In Europe, there’s a sense of looking outward. The European Parliament expects and welcomes its activities to be scrutinised. There are media and recording facilities for all to use; the Vox Box corners that MEPs can book in order to film and publicise their activities, are where you will have seen some of my impromptu interviews with other MEPs. The tools available to us are excellent and it’s good to be able to reveal and hopefully demystify the work that goes on here. Last week the film makers said probably less than half MEPs are using the facility.
Much has been said about the cost of the European Parliament and there is definitely scope for efficiencies to be made. Like many other European countries where MPs are paid well, respected and provided with access to resources that enable greater efficiency, the European Parliament similarly offers a good working environment. The awareness of the stark disparity between optimal working conditions and typical ones, is uncomfortable but brings to light another issue that needs addressing.
Meanwhile this week…
Another interesting and ultimately satisfying process in the European Parliament worth highlighting: the commitment to gender equality enshrined already in some parts of the institutions. My first ‘constitutive’ meeting of the Foreign Affairs Committee, (that’s the first meeting whose business is only to appoint the Chair and the four Vice Chairs) was suspended when it became apparent that the political groups nominating people to specific roles (based across the board on proportional representation relative to size of the groups) had all nominated men to those five positions. After the election of the Chair and the first Vice Chair, the meeting was abandoned and those three groups now have to come up with at least one female nominee between them. The commitment to gender equality only goes so far that one of the five posts has to be a woman/man but still it’s there. I’m pleased to report that at the first constitutive meeting of the Transport Committee no such suspension was required. This is the committee for which the Greens get to nominate the chair and Karima Delli, Green MEP from Northern France is in the chair. She will be working with four Vice Chairs from other groups…all men.

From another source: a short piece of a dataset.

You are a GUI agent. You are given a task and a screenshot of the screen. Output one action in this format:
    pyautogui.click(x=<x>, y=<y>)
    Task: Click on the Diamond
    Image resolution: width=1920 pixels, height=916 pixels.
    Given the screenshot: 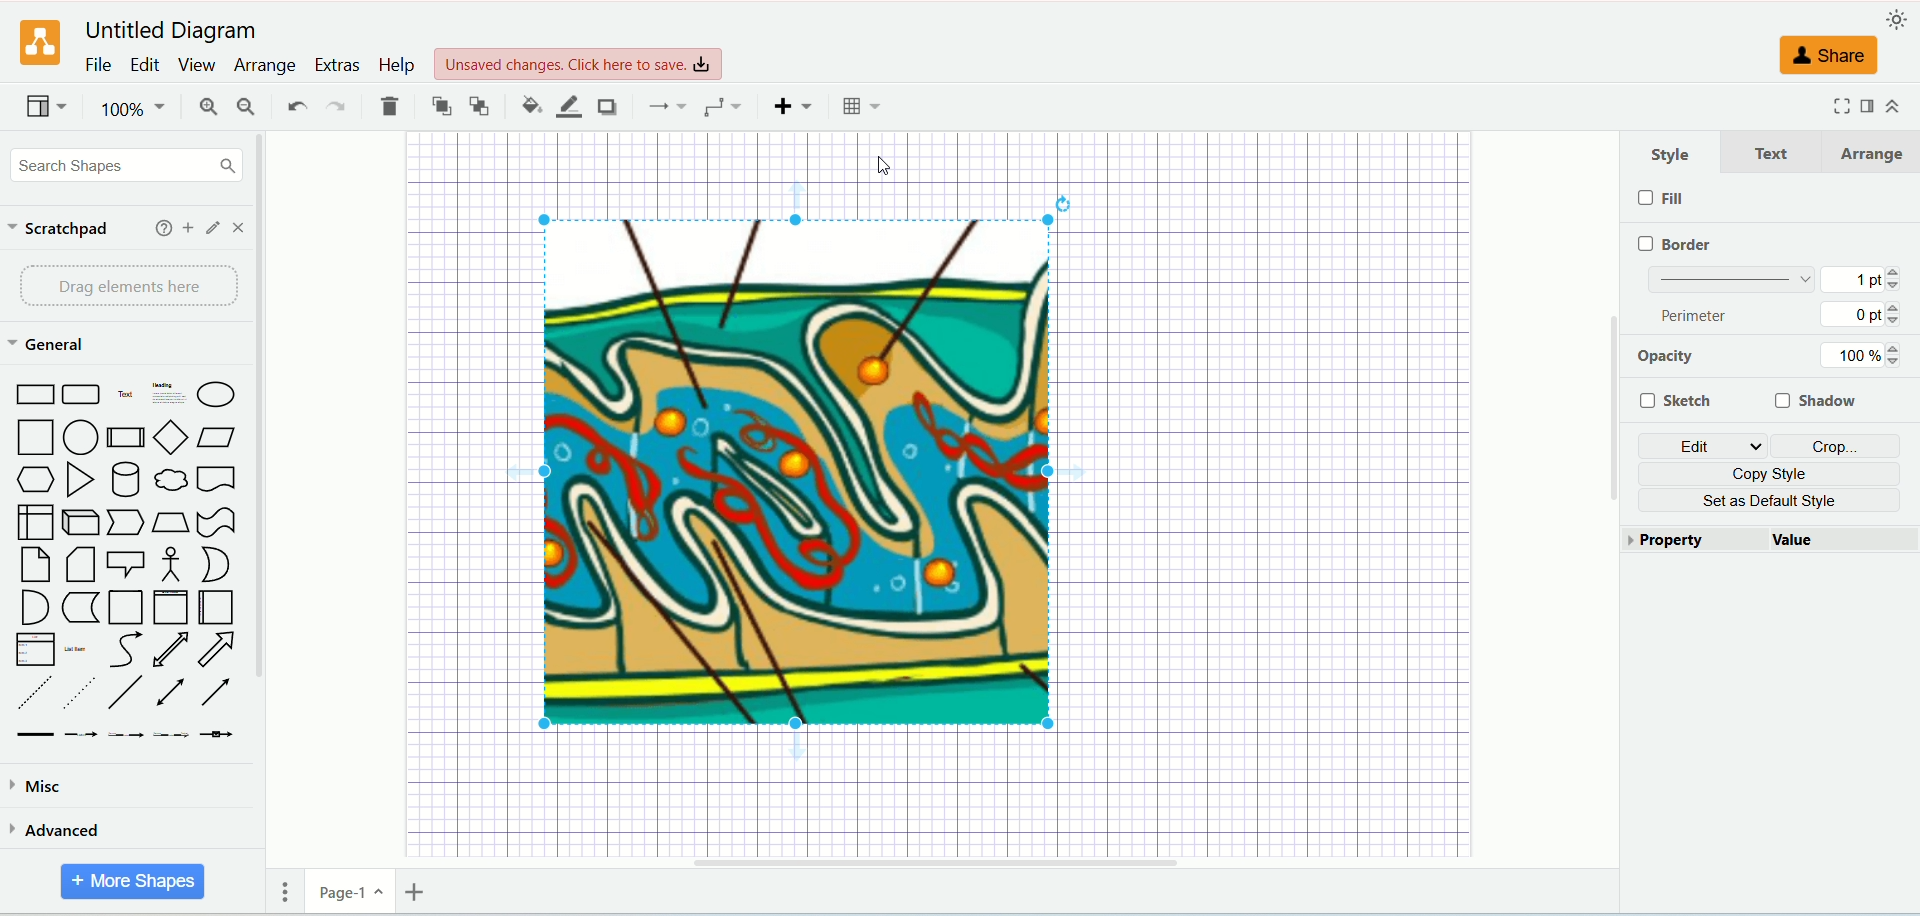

Despite the Government’s declaration of a Climate Emergency, they’ve done nothing to halt the progress of yet another fossil fuel source, shale gas. The Environment Agency this week put the health, well-being and future of a Lancashire community, in the hands of fracking firm Cuadrilla when they approved a second round of fracking near Blackpool. Operations had been stalled since October following 57 seismic events. This is the site I took direct action at, along with so many others since the protests started on 5th January 2017. Please do visit and lend support to those at Preston New Road if you can.
Where hope lies:
With climate emergencies declared this week in Burnley as well as Manchester, the message IS getting through; now for the hard work and scrutiny as we hold the Councils and Government to this commitment. It’s about getting started now; reinstating good public transport and halting the building of energy-inefficient homes. Green Party Councillor in Burnley, Andy Fewings who proposed the motion said: “This is not about paying lip service to protecting the environment. We need to see meaningful change in the council’s policies including supplementary planning guidance as lots of housing is not fit for purpose which is exacerbating fuel poverty.”